Sin embargo, tanto en la antigua profecía como en la parábola de Jesús, este sueño de Dios queda frustrado. Isaías dice que la viña, tan amada y cuidada, en vez de uva «dio agrazones» (5,2.4); Dios «esperaba derecho, y ahí tenéis: asesinatos; esperaba justicia, y ahí tenéis: lamentos» (v. 7). En el Evangelio, en cambio, son los labradores quienes desbaratan el plan del Señor: no hacen su trabajo, sino que piensan en sus propios intereses.



Con su parábola, Jesús se dirige a los jefes de los sacerdotes y a los ancianos del pueblo, es decir, a los «sabios», a la clase dirigente. A ellos ha encomendado Dios de manera especial su «sueño», es decir, a su pueblo, para que lo cultiven, se cuiden de él, lo protejan de los animales salvajes. El cometido de los jefes del pueblo es éste: cultivar la viña con libertad, creatividad y laboriosidad.



Pero Jesús dice que aquellos labradores se apoderaron de la viña; por su codicia y soberbia, quieren disponer de ella como quieran, quitando así a Dios la posibilidad de realizar su sueño sobre el pueblo que se ha elegido.

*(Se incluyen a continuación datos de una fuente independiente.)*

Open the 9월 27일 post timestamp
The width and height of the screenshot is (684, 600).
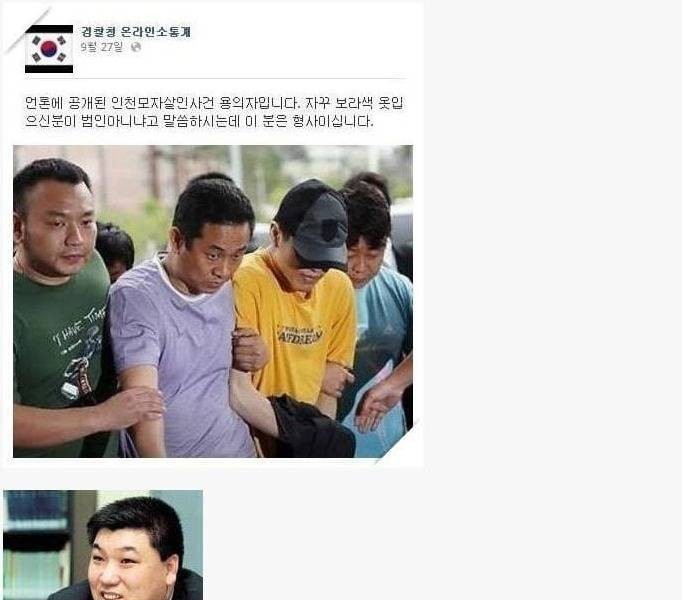point(102,47)
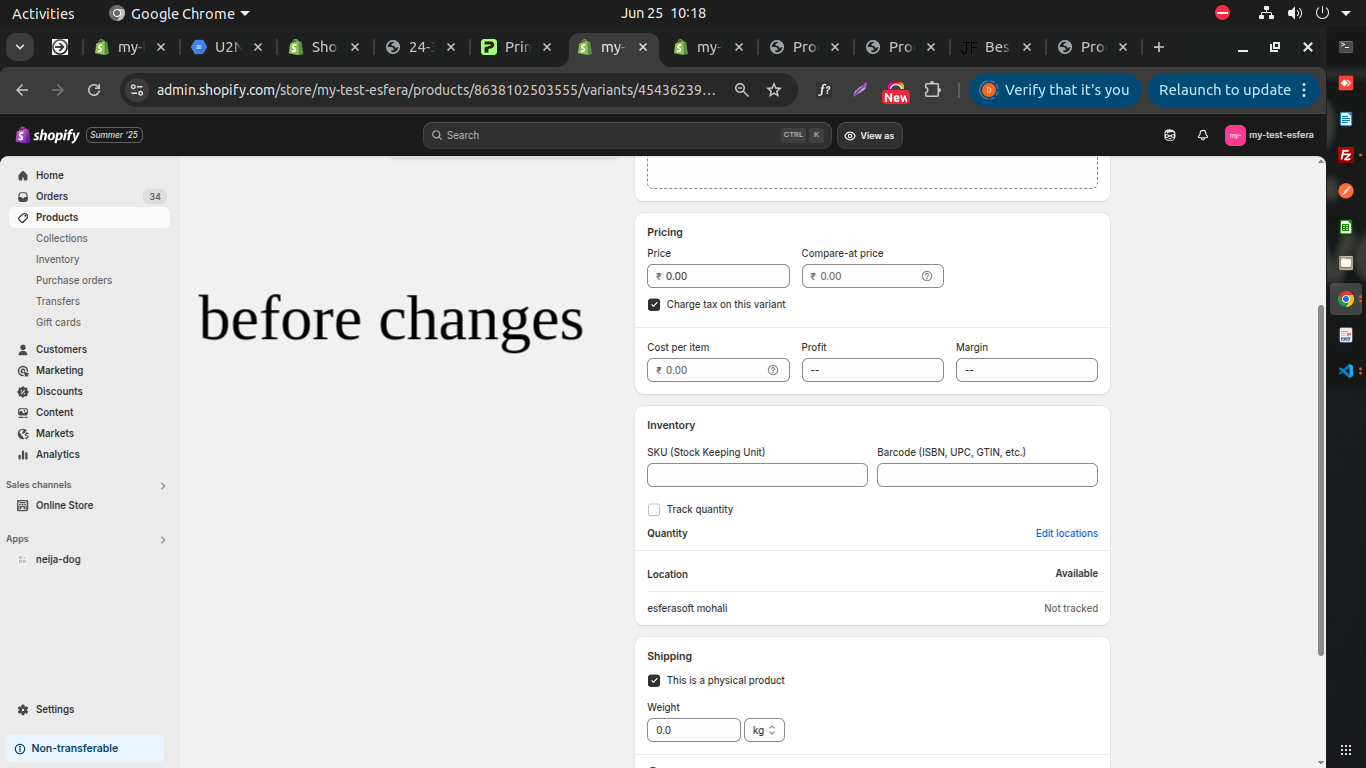
Task: Click the help icon in Cost per item field
Action: 772,370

La tentación de la codicia siempre está presente. También la encontramos en la gran profecía de Ezequiel sobre los pastores (cf. cap. 34), comentada por san Agustín en su célebre discurso que acabamos de leer en la Liturgia de las Horas. La codicia del dinero y del poder. Y para satisfacer esta codicia, los malos pastores cargan sobre los hombros de las personas fardos insoportables, que ellos mismos ni siquiera tocan con un dedo (cf. Mt 23,4).

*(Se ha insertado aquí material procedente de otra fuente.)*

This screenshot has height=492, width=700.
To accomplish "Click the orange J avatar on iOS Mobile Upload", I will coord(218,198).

También nosotros estamos llamados en el Sínodo de los Obispos a trabajar por la viña del Señor. Las Asambleas sinodales no sirven para discutir ideas brillantes y originales, o para ver quién es más inteligente... Sirven para cultivar y guardar mejor la viña del Señor, para cooperar en su sueño, su proyecto de amor por su pueblo. En este caso, el Señor nos pide que cuidemos de la familia, que desde los orígenes es parte integral de su designio de amor por la humanidad.

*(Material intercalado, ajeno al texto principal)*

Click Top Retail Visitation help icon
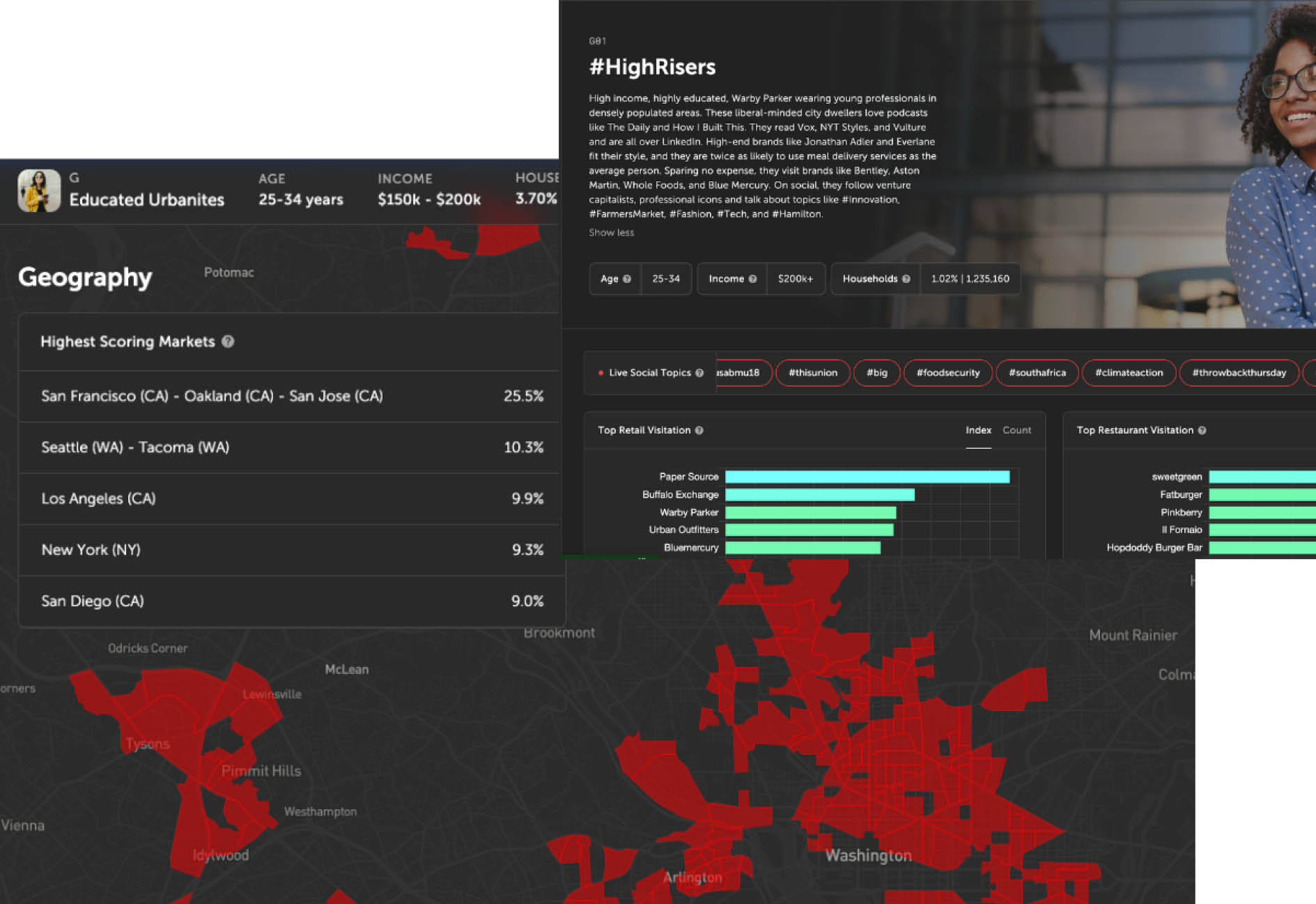This screenshot has height=904, width=1316. [x=699, y=431]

Somos todos pecadores y también nosotros podemos tener la tentación de «apoderarnos» de la viña, a causa de la codicia que nunca falta en nosotros, seres humanos. El sueño de Dios siempre se enfrenta con la hipocresía de algunos servidores suyos. Podemos «frustrar» el sueño de Dios si no nos dejamos guiar por el Espíritu Santo. El Espíritu nos da esa sabiduría que va más allá de la ciencia, para trabajar generosamente con verdadera libertad y humilde creatividad.



Hermanos sinodales, para cultivar y guardar bien la viña, es preciso que nuestro corazón y nuestra mente estén custodiados en Jesucristo por la «paz de Dios, que supera todo juicio» (Flp 4,7). De este modo, nuestros pensamientos y nuestros proyectos serán conformes al sueño de Dios: formar un pueblo santo que le pertenezca y que produzca los frutos del Reino de Dios (cf. Mt 21,43).